A mind stronger than bones
Text, photos & illustrations by Anni Reenpää
Rheumatism was about to take Anita Koster’s life, but instead of giving up, she learned how to live with it.
In winter 1981, Anita Koster, who was 22, woke up and could not bend her fingers. She felt a pounding ache hammer her arms and feet and tear after tear pour down her cheeks. She called her doctor, who had treated her before for a knee injury. Having heard Anita’s symptoms, he sent her straight to a blood test. “There’s something else going on,” he said. Very soon Anita got the results and was diagnosed with rheumatism. In ten years she would be in a wheelchair, she was told.
In a flash, Anita could not walk anymore. She dropped out from her studies in restoration and library science. She had to give up her job at the university library in Utrecht and her hobbies, horseback riding and volleyball.
Her boyfriend, an athlete as well, helped as well as he could by doing the groceries. However, it was hard for him to understand Anita’s distress. On bad days she could not leave the house. Sometimes she lay the whole day on the floor and cried from pain.
“When you have constant pain you integrate it, until you don’t feel it anymore. You live with it.”
Years passed by and Anita got used to her crooked fingers and hammering pain. She learned that her body reacted negatively to heat and citrus fruits and lived accordingly. ‘She doesn’t complain,’ her mom said in wonderment.
“When you have constant pain you integrate it, until you don’t feel it anymore. You live with it. Luckily I am a person who can do it,” she said.
After a while, Anita was able to bike. She discovered, that when she biked, she didn’t feel sick anymore. Her feet and hands hurt, but she felt no pain in her knees and hips and therefore she could go on bike trips with her boyfriend. On the bike she used all of her senses, feeling the sun and the fresh breeze surround her moving body and seeing cow after cow pass by in the flat landscapes of The Netherlands.
Anita spent ten years without working, gave birth to two children and fought with her disease. Then she realized that her time was not yet due. She was not sitting in a wheelchair and her aching joints could not stop her desire for more life.
Anita left her house, walked straight to the social services in Groningen and asked for a job in volunteering. She could have lived on government subsidies, but that’s not who she is, she thought. She is not a person who stays home and drowns in her own sorrows. She wanted to be a part of something, give what she has to give.
Now Anita has worked as a volunteer for 26 years: at a multicultural centre for women, an animal protection centre, a couple of museums and a garden growing fruits and vegetables for lonely people.
Her life philosophy repeats itself in her work. “It’s no use to complain, because it doesn’t help. You can ask for help, but complaining is not interesting” she said. Anita beat her disease not by whining, but by asking for help. That’s why she wants to help others in need.

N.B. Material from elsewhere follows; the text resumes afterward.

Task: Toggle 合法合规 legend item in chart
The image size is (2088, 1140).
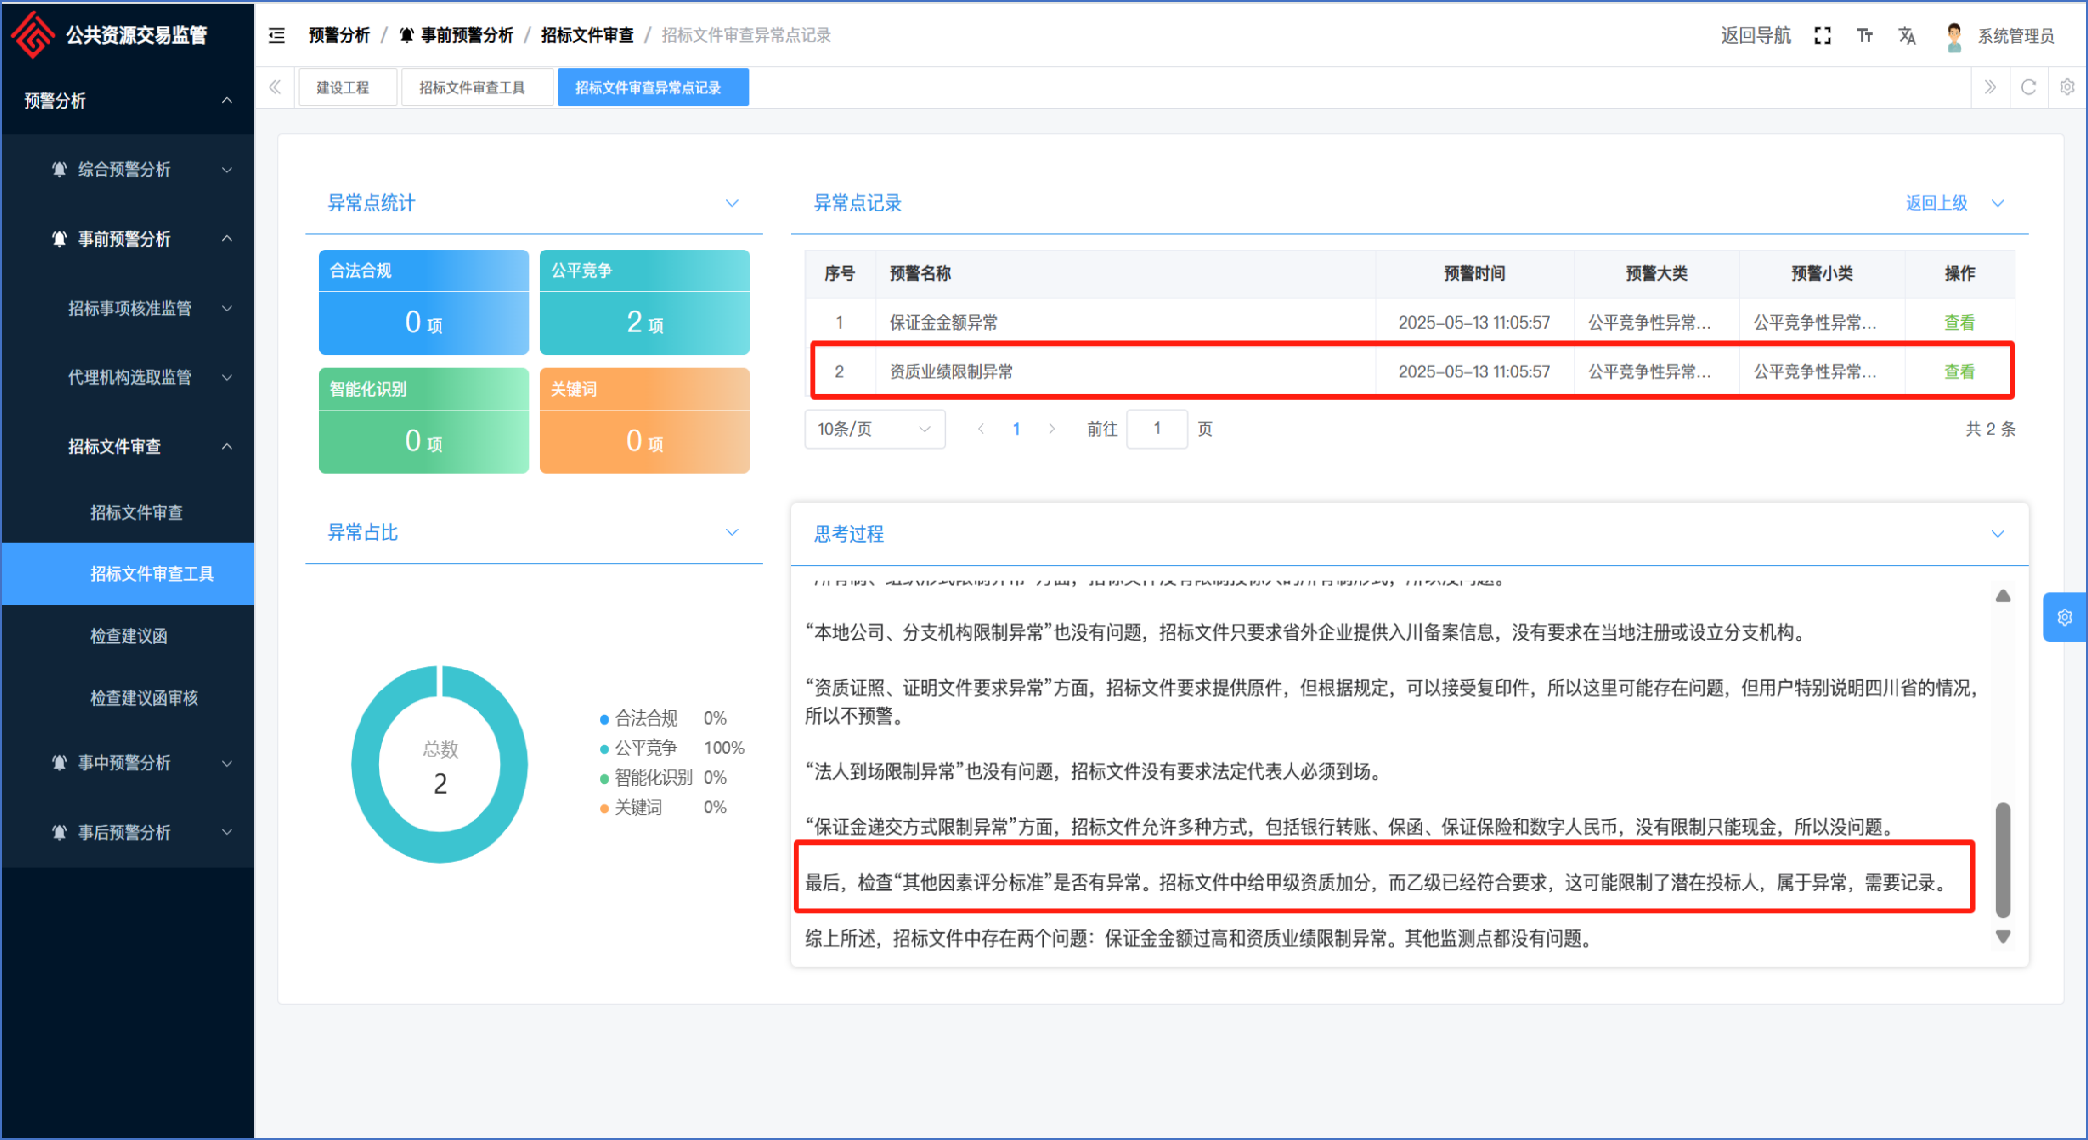Action: [645, 718]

At the moment Anita works two days a week at Link050, a work agency for volunteering jobs. She guides people into volunteering, a life choice that helped her when she was having a hard time.
One time Anita and her colleagues found a job for a man who had lost his job in a big company that went bankrupt. “He was really stuck,” she recalled. Seeing the relief in the face of the old worker made her warm inside. Yet another person could feel the goodness of volunteering.
“Now this is who I am. If I would get better today, I would still do this.”
To this day, every morning when Anita opens her eyes, she dreads how she will feel when her toes touch the floor. Some days her body feels so tired, she stays in bed and watches a movie or does nothing at all. Other days she bikes to her garden and tries to work, but ends up sitting in the shed with her bare sore feet in the air, waiting the pain away.
However, sitting in her garden she suddenly saw everything very clearly. “Now this is who I am. If I would get better today, I would still do this,” she said.
She opened her palms and said, “The hands, they are okay, but gone”. Then she looked at her feet and said, “walking is an issue.”
“Maybe through my optimism and my character, I am ok. I have a happy life.”